Going into it with that level of caution, not unlike going out to pick flowers when I was seven, wanting the heavenly fragrance of the posies that grew in our California yard but not wanting to encounter the rattlesnakes that sometimes lay coiled in their vines, I was actually pleasantly surprised. Because although there is certainly plenty of pain to go around, our protagonist advocates for herself; she takes charge. I came away feeling as if there was more that was good in the world, and in people, than bad.

And when we go to the contest for best first lines, hers should be a contender, particularly when one considers context: “It‘s not my fault.” Lula Ann’s mother was horrified at the very sight of her newborn: “Midnight black, Sudanese black.” She and her husband were both light-skinned people, “What we call high yellow”.

“You should have seen my grandmother; she passed for white and never said another word to any of her children.”

It’s all there on that first page: betrayal, betrayal, betrayal, and in the case of Lula Ann’s parentage, betrayal suspected (by her father) and denied (by her mother) and a marriage undone.

I think of my own family; when I was born, everyone in my family, and all of the photographs carefully lined up of those that had gone before, were of the super-pale variety found on the British Isles and in Northern Europe. Turn us loose in the sun for twenty minutes without sunscreen and we look like a family of lobsters.

And yet, over the generations, we have chosen to marry and procreate with people of color. Then, since there were already Black and Asian children in the family, the family members that could not have children adopted two children, the first one white, the second Black. At family parties, the Black relatives all congregate for part of the festivities, then move out to rejoin the rest of us.

And I know it’s not at all the same as for Morrison’s fictional family, because Lula Ann’s parents didn’t have the choice to be all white, or to bring people of color into the family. My generation and the Caucasian members of subsequent generations have had the power to choose who would be in their immediate family; of course, our Black and Asian relatives also had a choice of who to marry, but they also had less power socially and economically, so again: not the same thing. They have none of the history, none of the rage that is inherent of being a son or daughter of a grandson or granddaughter of slaves.

#### [PROBLEM SET]
(1) Write out the passage of the book review that opens with the words containing "It’s all there" and closes with "family of lobsters.".
(2) Pick up the book review after its last sentence and continue it.

#### [Saved data entries]

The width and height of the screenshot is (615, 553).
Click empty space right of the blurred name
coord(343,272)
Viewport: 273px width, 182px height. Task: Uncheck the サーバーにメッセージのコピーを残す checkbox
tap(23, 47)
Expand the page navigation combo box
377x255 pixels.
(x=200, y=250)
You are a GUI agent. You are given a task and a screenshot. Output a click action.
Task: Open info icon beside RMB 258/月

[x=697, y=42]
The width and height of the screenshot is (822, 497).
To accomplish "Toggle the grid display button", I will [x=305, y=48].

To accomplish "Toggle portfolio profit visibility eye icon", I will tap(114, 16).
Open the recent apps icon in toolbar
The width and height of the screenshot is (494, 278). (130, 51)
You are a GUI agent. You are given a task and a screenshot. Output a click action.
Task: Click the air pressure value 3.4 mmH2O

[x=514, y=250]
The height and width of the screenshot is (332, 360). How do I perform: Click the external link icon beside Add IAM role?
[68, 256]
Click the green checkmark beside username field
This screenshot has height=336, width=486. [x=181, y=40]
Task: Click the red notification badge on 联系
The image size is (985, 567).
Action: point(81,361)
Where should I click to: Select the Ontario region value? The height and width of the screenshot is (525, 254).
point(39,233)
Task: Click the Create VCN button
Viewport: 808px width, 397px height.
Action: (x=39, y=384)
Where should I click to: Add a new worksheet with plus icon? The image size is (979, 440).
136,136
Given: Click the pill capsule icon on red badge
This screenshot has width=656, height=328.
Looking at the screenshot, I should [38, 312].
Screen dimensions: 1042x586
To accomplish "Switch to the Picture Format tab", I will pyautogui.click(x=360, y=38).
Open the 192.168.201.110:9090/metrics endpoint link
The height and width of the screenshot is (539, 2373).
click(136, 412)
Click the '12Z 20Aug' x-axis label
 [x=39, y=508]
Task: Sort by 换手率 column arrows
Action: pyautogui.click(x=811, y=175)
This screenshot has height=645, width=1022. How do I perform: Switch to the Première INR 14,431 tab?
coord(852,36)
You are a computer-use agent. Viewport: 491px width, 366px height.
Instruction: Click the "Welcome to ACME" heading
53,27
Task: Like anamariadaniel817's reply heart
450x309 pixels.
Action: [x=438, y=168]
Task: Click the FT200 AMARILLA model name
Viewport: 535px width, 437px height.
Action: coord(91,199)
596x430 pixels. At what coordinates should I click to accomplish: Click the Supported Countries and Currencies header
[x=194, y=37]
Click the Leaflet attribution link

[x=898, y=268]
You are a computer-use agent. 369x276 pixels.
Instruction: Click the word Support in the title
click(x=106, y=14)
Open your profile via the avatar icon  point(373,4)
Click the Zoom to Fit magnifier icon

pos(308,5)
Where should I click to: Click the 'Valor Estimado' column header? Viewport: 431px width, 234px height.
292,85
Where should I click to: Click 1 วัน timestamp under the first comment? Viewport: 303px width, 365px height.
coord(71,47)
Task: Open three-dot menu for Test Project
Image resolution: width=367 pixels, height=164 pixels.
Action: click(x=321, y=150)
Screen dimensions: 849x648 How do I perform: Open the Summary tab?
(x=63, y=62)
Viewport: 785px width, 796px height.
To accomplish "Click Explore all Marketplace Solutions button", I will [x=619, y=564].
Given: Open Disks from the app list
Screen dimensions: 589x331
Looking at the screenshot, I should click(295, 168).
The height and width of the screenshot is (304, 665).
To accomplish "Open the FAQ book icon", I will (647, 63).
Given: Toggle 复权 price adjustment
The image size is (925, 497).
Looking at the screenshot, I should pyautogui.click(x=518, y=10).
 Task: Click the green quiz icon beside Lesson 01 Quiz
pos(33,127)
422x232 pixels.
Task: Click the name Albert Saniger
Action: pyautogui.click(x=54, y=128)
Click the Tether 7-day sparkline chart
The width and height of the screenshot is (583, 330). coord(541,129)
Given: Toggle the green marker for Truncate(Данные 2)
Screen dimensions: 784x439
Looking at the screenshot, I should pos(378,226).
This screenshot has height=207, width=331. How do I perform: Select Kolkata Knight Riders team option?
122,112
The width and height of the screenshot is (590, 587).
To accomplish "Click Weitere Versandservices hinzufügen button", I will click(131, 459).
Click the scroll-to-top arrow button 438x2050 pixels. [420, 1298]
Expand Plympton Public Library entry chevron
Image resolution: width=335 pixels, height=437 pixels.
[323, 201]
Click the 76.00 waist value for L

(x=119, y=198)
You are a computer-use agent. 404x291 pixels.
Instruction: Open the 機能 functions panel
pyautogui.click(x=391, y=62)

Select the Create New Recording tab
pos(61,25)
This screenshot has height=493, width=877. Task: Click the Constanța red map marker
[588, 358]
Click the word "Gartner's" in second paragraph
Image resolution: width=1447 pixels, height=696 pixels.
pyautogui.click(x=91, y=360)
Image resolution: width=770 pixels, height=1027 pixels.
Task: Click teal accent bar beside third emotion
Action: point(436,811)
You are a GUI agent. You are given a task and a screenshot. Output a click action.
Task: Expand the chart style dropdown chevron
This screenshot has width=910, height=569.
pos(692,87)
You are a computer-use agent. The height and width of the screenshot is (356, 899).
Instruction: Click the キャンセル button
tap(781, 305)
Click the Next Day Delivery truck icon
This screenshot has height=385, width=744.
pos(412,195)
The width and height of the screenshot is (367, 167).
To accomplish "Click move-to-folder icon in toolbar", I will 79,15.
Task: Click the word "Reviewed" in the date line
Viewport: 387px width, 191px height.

#### [ANSWERS FOR THE TASKS]
(1)
It’s all there on that first page: betrayal, betrayal, betrayal, and in the case of Lula Ann’s parentage, betrayal suspected (by her father) and denied (by her mother) and a marriage undone.

I think of my own family; when I was born, everyone in my family, and all of the photographs carefully lined up of those that had gone before, were of the super-pale variety found on the British Isles and in Northern Europe. Turn us loose in the sun for twenty minutes without sunscreen and we look like a family of lobsters.

(2)
Lula Ann is instructed to call her mother “Sweetness”. There’s deniability there. Her mother doesn’t want people to think…to think something is wrong.

She grows up, ironically, to become a model who is prized for her dark skin. She turns it into a brand, with help from a friend, and wears only white, using the name “Bride”. White clothing day in, day out, to emphasize her darkness. She owns a cosmetic brand but wears no cosmetics. She needs to appear pure in order to carry it off.

She has a man, until he finds out the secret that is buried in her past. Actually, he doesn’t know the whole thing, and that’s where the trouble begins.

Literary fiction often carries power and authority that nonfiction can’t convey, and so it is with God Help the Child. I suspect professors that teach African-American Studies are putting it on their required reading list, and that’s a great thing, because there is so much to think about packed into this slender volume.

If you don’t have this book, get it and read it. If you don’t have the money, go to your local library and put yourself on the waiting list. And if it is assigned to you to read for a class, please, please, don’t buy a paper to get out of reading it (and don’t copy this blog post and turn it in as if it were your own). Don’t read the Cliff Notes. Read the book. It is both accessible and potent. It may be the most important book you read all year, and you won’t forget it.